Image: European Union/Kenzo Tribouillard

UN Secretary General Ban Ki-moon has called for international leaders to stay engaged on Ebola. Recent data has shown a slowing of the rate of transmission in two of the three worst-affected west African countries, Guinea and Liberia. However, Sierra Leone was still reporting a high incidence of transmission.

"If we continue to accelerate our response, we can contain and end the outbreak by the middle of next year," Ban said.

According to the World Health Organization, 15,351 people have been sickened by Ebola in eight countries since the latest outbreak emerged in West Africa late last year. Of those, 5,549 have died. Experts agree that the real figures may be higher as not all Ebola deaths were reported as such.

Ban expressed concern about the recent spread of Ebola in Mali, where at least six people have died of Ebola and hundreds are being monitored in case of infection.

"Decisive national action combined with international support today will help to prevent a spread of the outbreak in Mali to crisis proportions tomorrow," Ban said as he ordered the United Nations mission for Ebola emergency response to set up in the country.

More assistance needed

The head of the UN's Ebola mission warned a huge increase in aid was still needed to fight the virus.

"There is a long battle ahead of us," Anthony Banbury told the UN Security Council Friday, saying a "tremendous increase in resources on the ground, in a dispersed geographic area" was required to fight the epidemic. "We are far, far away from ending this crisis," he added.

In previous months, the United Nations said about $1 billion (about 800 million euros) would be needed to stop the outbreak, but the world body recently increased that figure to $1.5 billion and was shifting its focus to preventing the virus spreading in rural areas.

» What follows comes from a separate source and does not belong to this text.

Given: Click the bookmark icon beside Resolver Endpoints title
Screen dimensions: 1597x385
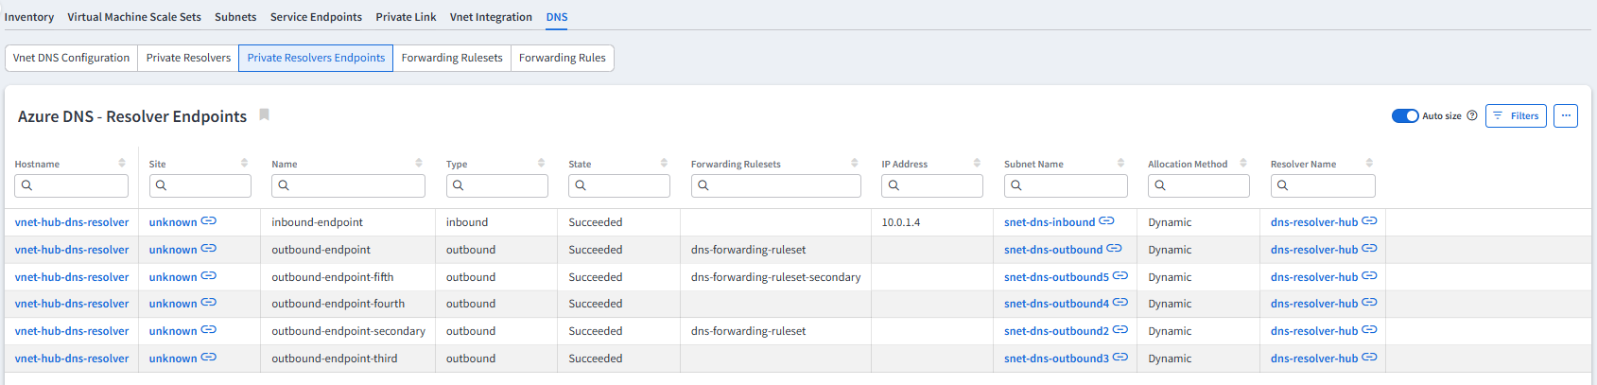Looking at the screenshot, I should 265,114.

"If we take our eye off the ball, case numbers will rise again, and we will all count the cost," the UN's special envoy on Ebola, David Nabarro, told the UN Security Council in New York.

While it was widely acknowledged that more health workers were needed to fight Ebola, doctors who have treated Ebola patients have also contracted the disease. In Switzerland, a 43-year-old doctor from Cuba who contracted the virus while working in Sierra Leone is undergoing treatment.